For those in the standard care group:
For those randomly allocated to get standard care, participants will keep getting the best approved treatments for their sickle that they've already agreed to, like transfusions or medicines such as hydroxycarbamide and voxelotor. The medical team will talk through the options and decide together what's best for that individual. If any new treatments get approved while the study is going on, the participant can also get those. Check-ups for the study will happen at the participants’ local NHS sickle cell treatment centre.
For those in the stem cell transplant group:
For those randomly allocated to the transplant group, they'll have the transplant scheduled soon after their treatment allocation is confirmed. They will go to the hospital for the transplant procedure, following the usual UK stem cell transplant process. Before the transplant, for about 10 days, they will get chemotherapy to prepare the body for the procedure. They will also get a single dose of total body irradiation (TBI), which is part of the preparation. This treatment destroys the old bone marrow cells to make room for the new ones and lowers the immune system to reduce the risk of rejection. The treatment is given through a tube into the bloodstream to avoid lots of injections. The individual will be closely watched by the medical team to make sure they handle the treatment well.
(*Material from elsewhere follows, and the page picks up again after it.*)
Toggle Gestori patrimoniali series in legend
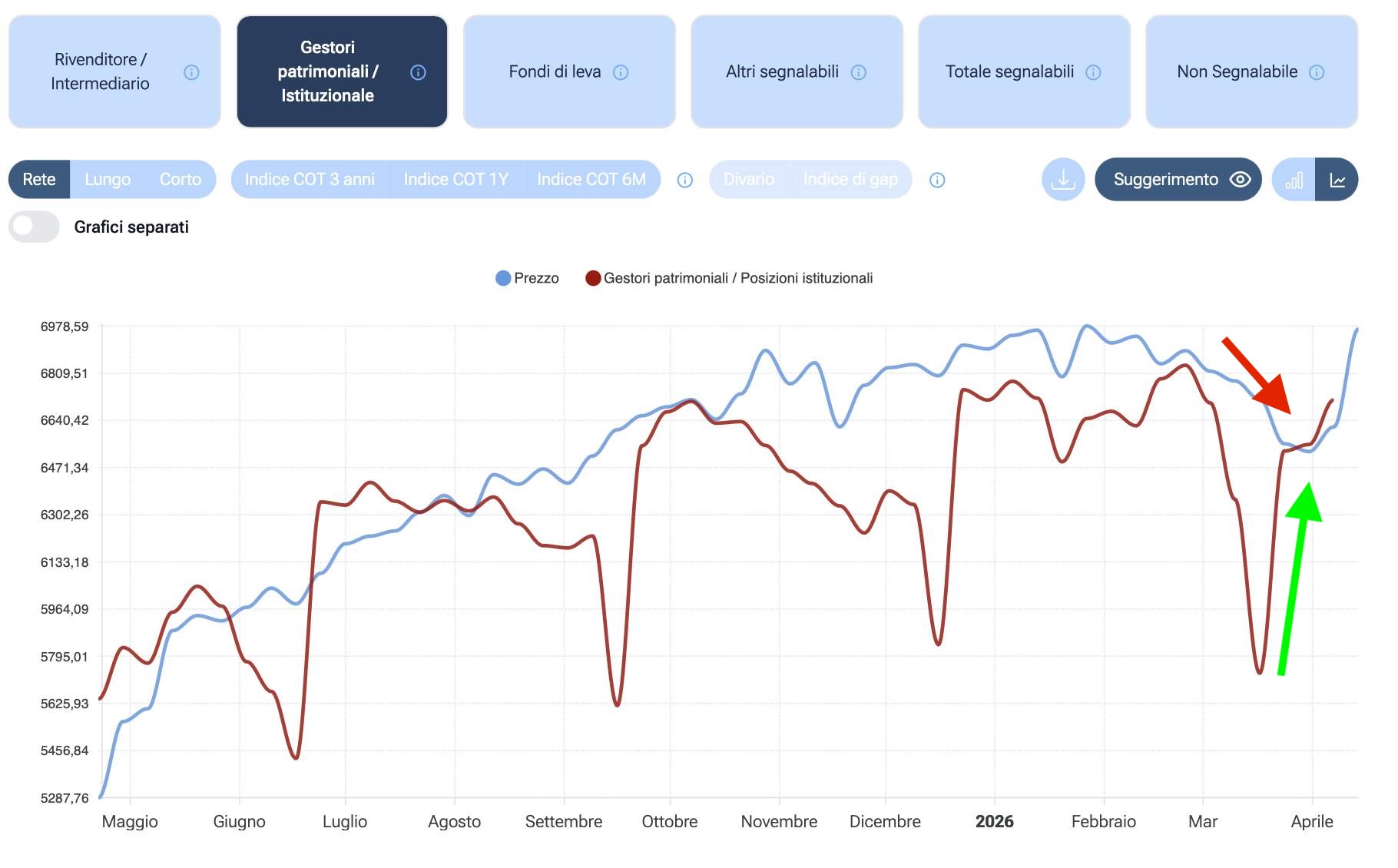The image size is (1398, 868). click(729, 278)
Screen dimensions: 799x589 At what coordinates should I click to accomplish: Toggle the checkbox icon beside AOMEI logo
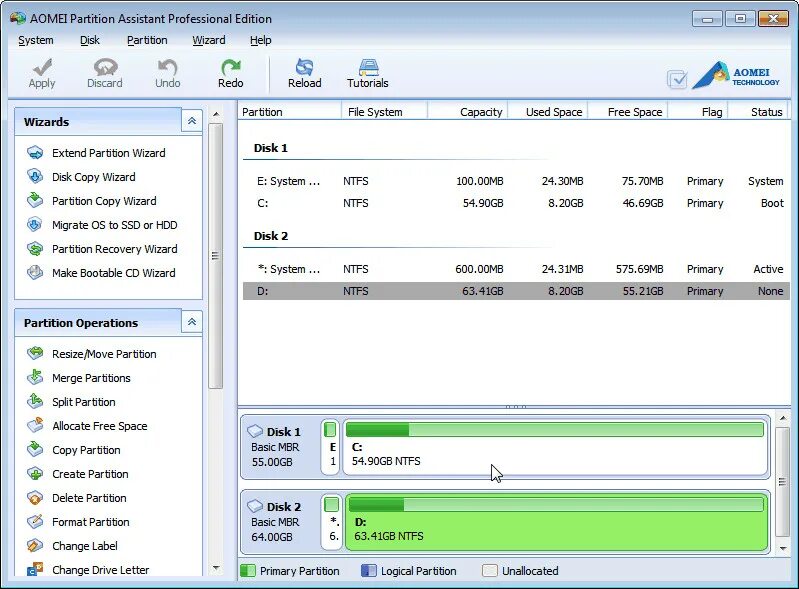(677, 79)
On the transplant day, after the conditioning treatment, stem cells from a half-matched donor will be put into their bloodstream through the tube, like a blood transfusion. These cells will find their way back to the person’s bone marrow on their own, taking only a couple of hours. The transplant isn't painful, and they will be awake during it. Afterward, the individual will need to stay in the hospital for a few weeks because their immune system will be weak, putting them at risk of infection. This time is for close monitoring and recovery. They will have follow-up visits in hospital where they had the transplant to continue monitoring progress, likely weekly for the first few months after transplant and then less frequently as recovery progresses.
We will analyse the results at the end of the study and publish our findings in medical and scientific journals. We will also present results at meetings, medical conferences and share the results on this website.
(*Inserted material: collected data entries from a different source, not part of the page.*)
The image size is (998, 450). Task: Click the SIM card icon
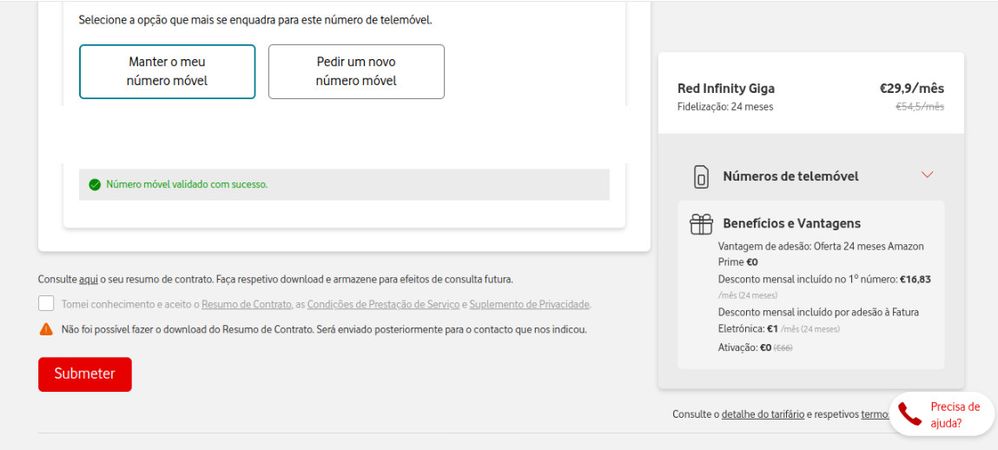(x=701, y=177)
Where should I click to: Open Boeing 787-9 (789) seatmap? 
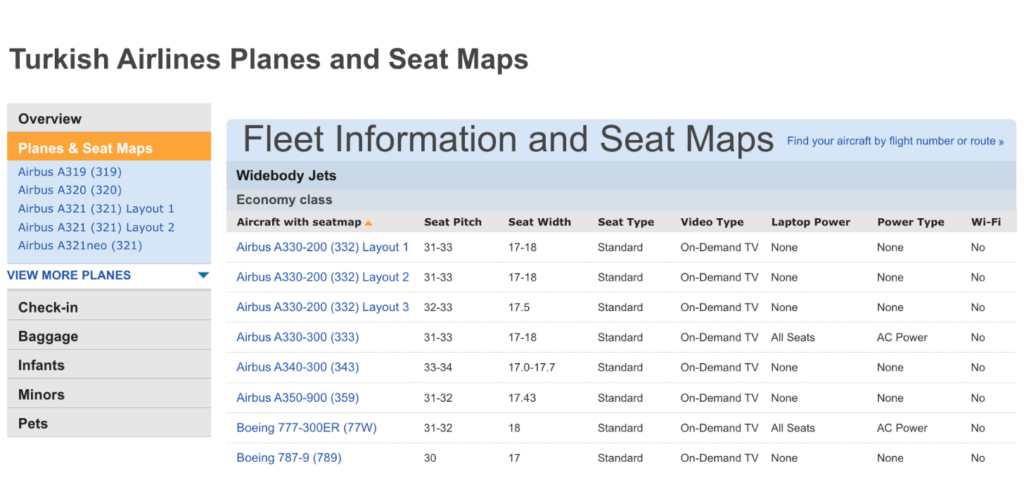coord(289,458)
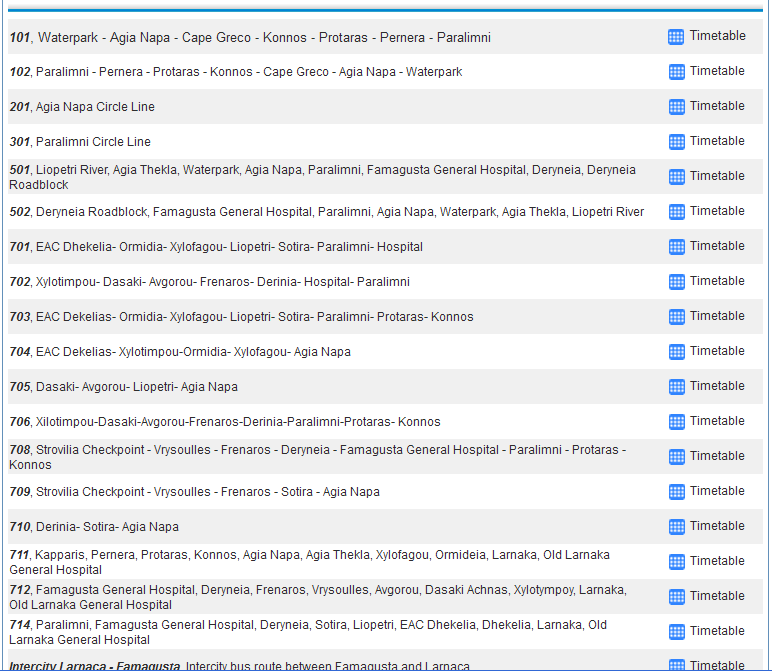
Task: Click the timetable grid icon for route 501
Action: pyautogui.click(x=676, y=177)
Participants will be assigned to one of two groups at random (decided by chance by a computer, like at the flip of a coin). The first ‘standard of care’ group will receive the standard medical care including any currently available treatment for sickle cell. The second ‘haplo-identical stem cell transplant’ group will receive a stem cell transplant from a haplo-matched family donor. This random allocation of treatment is to make this study a fair test.
We will ask participants to donate blood and urine samples and carry out health checks to find out how participants are doing since their treatment and their last visits.